*** Block opens ***

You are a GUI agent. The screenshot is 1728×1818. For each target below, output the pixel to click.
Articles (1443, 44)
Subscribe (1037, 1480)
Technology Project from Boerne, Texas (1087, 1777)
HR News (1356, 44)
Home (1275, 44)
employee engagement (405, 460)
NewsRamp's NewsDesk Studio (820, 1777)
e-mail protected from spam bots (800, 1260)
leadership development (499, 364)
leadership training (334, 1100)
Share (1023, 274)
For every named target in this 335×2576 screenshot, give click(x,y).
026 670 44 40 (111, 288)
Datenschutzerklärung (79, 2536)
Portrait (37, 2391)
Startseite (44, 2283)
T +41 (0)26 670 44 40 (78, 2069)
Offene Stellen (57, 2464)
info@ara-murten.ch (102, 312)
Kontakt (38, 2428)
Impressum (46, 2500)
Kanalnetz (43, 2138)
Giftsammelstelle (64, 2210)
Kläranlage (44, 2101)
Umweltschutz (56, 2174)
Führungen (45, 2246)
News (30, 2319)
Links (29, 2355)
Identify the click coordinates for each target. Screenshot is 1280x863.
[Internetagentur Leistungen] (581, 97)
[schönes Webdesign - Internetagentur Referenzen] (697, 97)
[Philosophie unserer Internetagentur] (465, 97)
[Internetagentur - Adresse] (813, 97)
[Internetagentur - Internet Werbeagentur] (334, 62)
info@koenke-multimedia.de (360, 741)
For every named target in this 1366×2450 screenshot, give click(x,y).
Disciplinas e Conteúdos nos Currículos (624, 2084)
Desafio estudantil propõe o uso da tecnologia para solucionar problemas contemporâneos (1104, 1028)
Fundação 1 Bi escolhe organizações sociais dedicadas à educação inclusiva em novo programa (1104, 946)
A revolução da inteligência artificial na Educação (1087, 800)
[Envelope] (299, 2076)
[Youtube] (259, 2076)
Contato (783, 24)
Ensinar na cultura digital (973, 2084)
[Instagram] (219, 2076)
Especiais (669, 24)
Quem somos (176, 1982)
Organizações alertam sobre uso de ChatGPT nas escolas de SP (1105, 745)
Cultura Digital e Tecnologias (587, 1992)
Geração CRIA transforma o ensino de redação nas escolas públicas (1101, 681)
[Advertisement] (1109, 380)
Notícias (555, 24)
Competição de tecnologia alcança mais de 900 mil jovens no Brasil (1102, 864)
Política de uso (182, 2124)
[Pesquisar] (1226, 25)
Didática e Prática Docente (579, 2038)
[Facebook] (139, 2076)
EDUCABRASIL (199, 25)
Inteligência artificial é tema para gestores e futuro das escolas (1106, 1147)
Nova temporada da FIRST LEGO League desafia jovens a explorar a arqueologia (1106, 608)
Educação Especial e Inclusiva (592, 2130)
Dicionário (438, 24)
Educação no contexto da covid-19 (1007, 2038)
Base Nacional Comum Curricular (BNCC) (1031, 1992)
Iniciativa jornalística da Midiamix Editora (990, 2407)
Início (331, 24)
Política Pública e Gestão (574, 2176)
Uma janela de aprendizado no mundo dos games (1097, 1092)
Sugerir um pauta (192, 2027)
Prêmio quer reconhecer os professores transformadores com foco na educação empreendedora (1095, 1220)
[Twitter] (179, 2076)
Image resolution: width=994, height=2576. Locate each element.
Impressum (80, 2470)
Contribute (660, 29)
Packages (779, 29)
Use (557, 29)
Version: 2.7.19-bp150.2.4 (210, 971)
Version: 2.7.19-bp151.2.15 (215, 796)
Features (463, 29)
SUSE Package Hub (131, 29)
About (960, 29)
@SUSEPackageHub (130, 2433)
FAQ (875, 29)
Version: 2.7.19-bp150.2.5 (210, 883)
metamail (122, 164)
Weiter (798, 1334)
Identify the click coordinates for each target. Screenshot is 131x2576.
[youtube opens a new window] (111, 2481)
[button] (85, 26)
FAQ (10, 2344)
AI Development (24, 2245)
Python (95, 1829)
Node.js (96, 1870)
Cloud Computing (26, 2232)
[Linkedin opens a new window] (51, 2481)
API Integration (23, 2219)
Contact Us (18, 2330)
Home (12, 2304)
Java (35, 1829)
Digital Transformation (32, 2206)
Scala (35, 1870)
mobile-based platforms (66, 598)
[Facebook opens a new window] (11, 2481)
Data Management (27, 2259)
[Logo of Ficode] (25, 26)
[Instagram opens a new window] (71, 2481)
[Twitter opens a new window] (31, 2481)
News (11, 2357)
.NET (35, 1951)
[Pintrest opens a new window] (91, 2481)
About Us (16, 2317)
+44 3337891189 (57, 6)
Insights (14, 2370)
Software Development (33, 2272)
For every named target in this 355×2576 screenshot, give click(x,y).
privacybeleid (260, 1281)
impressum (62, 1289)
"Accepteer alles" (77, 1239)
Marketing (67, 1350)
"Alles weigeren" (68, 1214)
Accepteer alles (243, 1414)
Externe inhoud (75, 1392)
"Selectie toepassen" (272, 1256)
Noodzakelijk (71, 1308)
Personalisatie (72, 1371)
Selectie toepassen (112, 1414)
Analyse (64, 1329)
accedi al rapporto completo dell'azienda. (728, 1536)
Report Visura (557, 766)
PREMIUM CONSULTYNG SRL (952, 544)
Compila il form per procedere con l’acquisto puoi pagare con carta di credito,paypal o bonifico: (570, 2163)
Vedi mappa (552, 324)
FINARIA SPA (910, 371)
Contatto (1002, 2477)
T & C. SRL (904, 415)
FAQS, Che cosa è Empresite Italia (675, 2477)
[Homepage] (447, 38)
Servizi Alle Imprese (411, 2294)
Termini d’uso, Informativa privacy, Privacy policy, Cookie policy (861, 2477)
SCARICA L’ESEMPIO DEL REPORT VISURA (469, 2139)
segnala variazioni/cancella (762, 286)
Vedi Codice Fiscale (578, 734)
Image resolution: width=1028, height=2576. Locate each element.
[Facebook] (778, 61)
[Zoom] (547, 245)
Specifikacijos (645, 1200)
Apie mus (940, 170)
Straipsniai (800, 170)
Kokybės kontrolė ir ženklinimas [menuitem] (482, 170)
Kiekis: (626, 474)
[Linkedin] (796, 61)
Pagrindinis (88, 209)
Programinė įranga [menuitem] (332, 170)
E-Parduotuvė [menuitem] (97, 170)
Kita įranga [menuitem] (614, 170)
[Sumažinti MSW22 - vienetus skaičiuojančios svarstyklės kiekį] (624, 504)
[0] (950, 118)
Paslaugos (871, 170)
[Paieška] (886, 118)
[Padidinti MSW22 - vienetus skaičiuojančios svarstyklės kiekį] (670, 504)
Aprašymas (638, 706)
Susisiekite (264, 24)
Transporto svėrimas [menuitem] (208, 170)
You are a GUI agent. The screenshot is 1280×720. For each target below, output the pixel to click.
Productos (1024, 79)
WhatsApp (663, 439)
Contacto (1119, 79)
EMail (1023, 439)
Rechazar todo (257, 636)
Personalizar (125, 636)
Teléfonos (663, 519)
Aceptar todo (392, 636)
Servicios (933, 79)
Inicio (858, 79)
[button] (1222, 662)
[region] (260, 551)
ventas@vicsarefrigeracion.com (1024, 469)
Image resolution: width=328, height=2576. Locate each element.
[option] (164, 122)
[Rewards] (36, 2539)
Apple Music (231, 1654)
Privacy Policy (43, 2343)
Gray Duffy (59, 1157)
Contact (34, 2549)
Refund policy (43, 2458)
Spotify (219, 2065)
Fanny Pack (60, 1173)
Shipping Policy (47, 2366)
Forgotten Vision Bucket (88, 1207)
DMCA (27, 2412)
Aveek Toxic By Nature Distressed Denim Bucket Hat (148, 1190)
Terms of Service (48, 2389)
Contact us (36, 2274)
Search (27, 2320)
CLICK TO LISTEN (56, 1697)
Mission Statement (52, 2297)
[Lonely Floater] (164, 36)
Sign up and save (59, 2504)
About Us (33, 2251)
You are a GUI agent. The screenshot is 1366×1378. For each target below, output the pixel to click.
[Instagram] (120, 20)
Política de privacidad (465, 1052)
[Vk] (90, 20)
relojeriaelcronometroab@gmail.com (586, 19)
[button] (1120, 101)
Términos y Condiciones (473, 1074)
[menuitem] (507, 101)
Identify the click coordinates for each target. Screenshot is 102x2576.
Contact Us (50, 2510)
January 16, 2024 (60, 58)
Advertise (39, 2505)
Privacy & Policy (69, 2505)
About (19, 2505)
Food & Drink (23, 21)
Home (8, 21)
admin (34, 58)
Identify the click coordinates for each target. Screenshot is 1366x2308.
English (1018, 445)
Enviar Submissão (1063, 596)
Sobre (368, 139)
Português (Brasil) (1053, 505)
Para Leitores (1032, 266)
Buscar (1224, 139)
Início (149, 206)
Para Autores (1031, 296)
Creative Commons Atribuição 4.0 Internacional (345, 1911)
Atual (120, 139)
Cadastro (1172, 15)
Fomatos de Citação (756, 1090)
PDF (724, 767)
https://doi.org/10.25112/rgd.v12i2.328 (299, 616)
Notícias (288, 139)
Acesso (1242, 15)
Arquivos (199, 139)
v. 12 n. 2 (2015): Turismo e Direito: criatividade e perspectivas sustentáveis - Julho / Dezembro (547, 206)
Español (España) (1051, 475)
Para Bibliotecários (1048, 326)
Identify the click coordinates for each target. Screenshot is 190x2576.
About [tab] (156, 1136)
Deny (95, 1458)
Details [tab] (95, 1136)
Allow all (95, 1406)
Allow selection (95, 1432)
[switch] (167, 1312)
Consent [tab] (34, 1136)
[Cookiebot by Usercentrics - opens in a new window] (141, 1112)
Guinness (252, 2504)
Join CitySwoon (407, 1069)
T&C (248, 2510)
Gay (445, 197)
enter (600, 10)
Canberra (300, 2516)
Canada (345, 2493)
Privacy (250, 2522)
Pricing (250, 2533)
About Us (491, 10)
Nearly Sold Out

*** Block closes ***

In the records above, find the line with "[Facebook opens a new window] (11, 2481)"; write out exactly that line and each one after it, stopping after the line with "Noodzakelijk (71, 1308)".

[Facebook opens a new window] (11, 2481)
Data Management (27, 2259)
[Logo of Ficode] (25, 26)
[Instagram opens a new window] (71, 2481)
[Twitter opens a new window] (31, 2481)
News (11, 2357)
.NET (35, 1951)
[Pintrest opens a new window] (91, 2481)
About Us (16, 2317)
+44 3337891189 (57, 6)
Insights (14, 2370)
Software Development (33, 2272)
For every named target in this 355×2576 screenshot, give click(x,y).
privacybeleid (260, 1281)
impressum (62, 1289)
"Accepteer alles" (77, 1239)
Marketing (67, 1350)
"Alles weigeren" (68, 1214)
Accepteer alles (243, 1414)
Externe inhoud (75, 1392)
"Selectie toepassen" (272, 1256)
Noodzakelijk (71, 1308)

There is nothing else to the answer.